## Task item
Please print the full listing exactly.
# # # # #
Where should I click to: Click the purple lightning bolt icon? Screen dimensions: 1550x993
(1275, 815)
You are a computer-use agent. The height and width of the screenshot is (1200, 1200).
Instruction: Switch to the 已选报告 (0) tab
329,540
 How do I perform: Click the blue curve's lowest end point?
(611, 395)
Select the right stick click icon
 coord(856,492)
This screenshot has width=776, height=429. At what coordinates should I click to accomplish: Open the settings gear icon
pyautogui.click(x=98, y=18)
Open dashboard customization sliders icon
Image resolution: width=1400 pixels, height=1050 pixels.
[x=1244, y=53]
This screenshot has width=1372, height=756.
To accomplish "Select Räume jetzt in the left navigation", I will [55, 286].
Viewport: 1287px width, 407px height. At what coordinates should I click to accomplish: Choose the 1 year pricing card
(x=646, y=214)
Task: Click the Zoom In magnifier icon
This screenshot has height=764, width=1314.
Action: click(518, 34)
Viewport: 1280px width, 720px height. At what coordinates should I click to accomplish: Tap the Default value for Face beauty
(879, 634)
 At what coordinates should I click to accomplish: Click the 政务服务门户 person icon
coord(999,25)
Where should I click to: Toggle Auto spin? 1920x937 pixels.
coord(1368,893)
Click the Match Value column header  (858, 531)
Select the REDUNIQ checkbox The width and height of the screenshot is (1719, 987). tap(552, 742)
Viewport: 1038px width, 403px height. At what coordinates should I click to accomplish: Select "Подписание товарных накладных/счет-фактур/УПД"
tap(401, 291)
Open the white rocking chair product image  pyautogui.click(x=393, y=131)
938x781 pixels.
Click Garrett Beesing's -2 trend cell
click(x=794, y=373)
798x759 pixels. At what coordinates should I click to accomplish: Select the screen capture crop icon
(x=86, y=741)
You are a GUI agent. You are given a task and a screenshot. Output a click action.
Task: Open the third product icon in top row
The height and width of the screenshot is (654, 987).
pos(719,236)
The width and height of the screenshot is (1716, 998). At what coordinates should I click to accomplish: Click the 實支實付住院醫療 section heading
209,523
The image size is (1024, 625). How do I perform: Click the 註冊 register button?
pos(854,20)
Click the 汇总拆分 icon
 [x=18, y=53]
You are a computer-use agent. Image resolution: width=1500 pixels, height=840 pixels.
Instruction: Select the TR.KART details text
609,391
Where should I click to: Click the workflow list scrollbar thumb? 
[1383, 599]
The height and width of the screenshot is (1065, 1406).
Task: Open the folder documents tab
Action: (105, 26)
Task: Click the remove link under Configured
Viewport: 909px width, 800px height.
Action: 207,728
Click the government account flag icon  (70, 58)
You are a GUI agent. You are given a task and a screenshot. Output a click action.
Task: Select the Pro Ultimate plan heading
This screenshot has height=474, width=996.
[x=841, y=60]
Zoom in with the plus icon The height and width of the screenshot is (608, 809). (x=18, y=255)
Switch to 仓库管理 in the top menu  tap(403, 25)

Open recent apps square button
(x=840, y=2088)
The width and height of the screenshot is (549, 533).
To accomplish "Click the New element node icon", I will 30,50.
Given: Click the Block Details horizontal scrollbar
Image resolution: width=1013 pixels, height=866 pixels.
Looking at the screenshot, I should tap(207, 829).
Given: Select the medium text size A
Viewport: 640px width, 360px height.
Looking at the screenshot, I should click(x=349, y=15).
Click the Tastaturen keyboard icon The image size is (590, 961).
# # # # #
## Task output
Where should I click to: Click the purple lightning bolt icon? Screen dimensions: 1550x993
(1275, 815)
You are a computer-use agent. The height and width of the screenshot is (1200, 1200).
Instruction: Switch to the 已选报告 (0) tab
329,540
 How do I perform: Click the blue curve's lowest end point?
(611, 395)
Select the right stick click icon
 coord(856,492)
This screenshot has width=776, height=429. At what coordinates should I click to accomplish: Open the settings gear icon
pyautogui.click(x=98, y=18)
Open dashboard customization sliders icon
Image resolution: width=1400 pixels, height=1050 pixels.
[x=1244, y=53]
This screenshot has width=1372, height=756.
To accomplish "Select Räume jetzt in the left navigation", I will [55, 286].
Viewport: 1287px width, 407px height. At what coordinates should I click to accomplish: Choose the 1 year pricing card
(x=646, y=214)
Task: Click the Zoom In magnifier icon
This screenshot has height=764, width=1314.
Action: click(518, 34)
Viewport: 1280px width, 720px height. At what coordinates should I click to accomplish: Tap the Default value for Face beauty
(879, 634)
 At what coordinates should I click to accomplish: Click the 政务服务门户 person icon
coord(999,25)
Where should I click to: Toggle Auto spin? 1920x937 pixels.
coord(1368,893)
Click the Match Value column header  (858, 531)
Select the REDUNIQ checkbox The width and height of the screenshot is (1719, 987). tap(552, 742)
Viewport: 1038px width, 403px height. At what coordinates should I click to accomplish: Select "Подписание товарных накладных/счет-фактур/УПД"
tap(401, 291)
Open the white rocking chair product image  pyautogui.click(x=393, y=131)
938x781 pixels.
Click Garrett Beesing's -2 trend cell
click(x=794, y=373)
798x759 pixels. At what coordinates should I click to accomplish: Select the screen capture crop icon
(x=86, y=741)
You are a GUI agent. You are given a task and a screenshot. Output a click action.
Task: Open the third product icon in top row
The height and width of the screenshot is (654, 987).
pos(719,236)
The width and height of the screenshot is (1716, 998). At what coordinates should I click to accomplish: Click the 實支實付住院醫療 section heading
209,523
The image size is (1024, 625). How do I perform: Click the 註冊 register button?
pos(854,20)
Click the 汇总拆分 icon
 [x=18, y=53]
You are a computer-use agent. Image resolution: width=1500 pixels, height=840 pixels.
Instruction: Select the TR.KART details text
609,391
Where should I click to: Click the workflow list scrollbar thumb? 
[1383, 599]
The height and width of the screenshot is (1065, 1406).
Task: Open the folder documents tab
Action: (105, 26)
Task: Click the remove link under Configured
Viewport: 909px width, 800px height.
Action: 207,728
Click the government account flag icon  (70, 58)
You are a GUI agent. You are given a task and a screenshot. Output a click action.
Task: Select the Pro Ultimate plan heading
This screenshot has height=474, width=996.
[x=841, y=60]
Zoom in with the plus icon The height and width of the screenshot is (608, 809). (x=18, y=255)
Switch to 仓库管理 in the top menu  tap(403, 25)

Open recent apps square button
(x=840, y=2088)
The width and height of the screenshot is (549, 533).
To accomplish "Click the New element node icon", I will 30,50.
Given: Click the Block Details horizontal scrollbar
Image resolution: width=1013 pixels, height=866 pixels.
Looking at the screenshot, I should tap(207, 829).
Given: Select the medium text size A
Viewport: 640px width, 360px height.
Looking at the screenshot, I should click(x=349, y=15).
Click the Tastaturen keyboard icon The image size is (590, 961).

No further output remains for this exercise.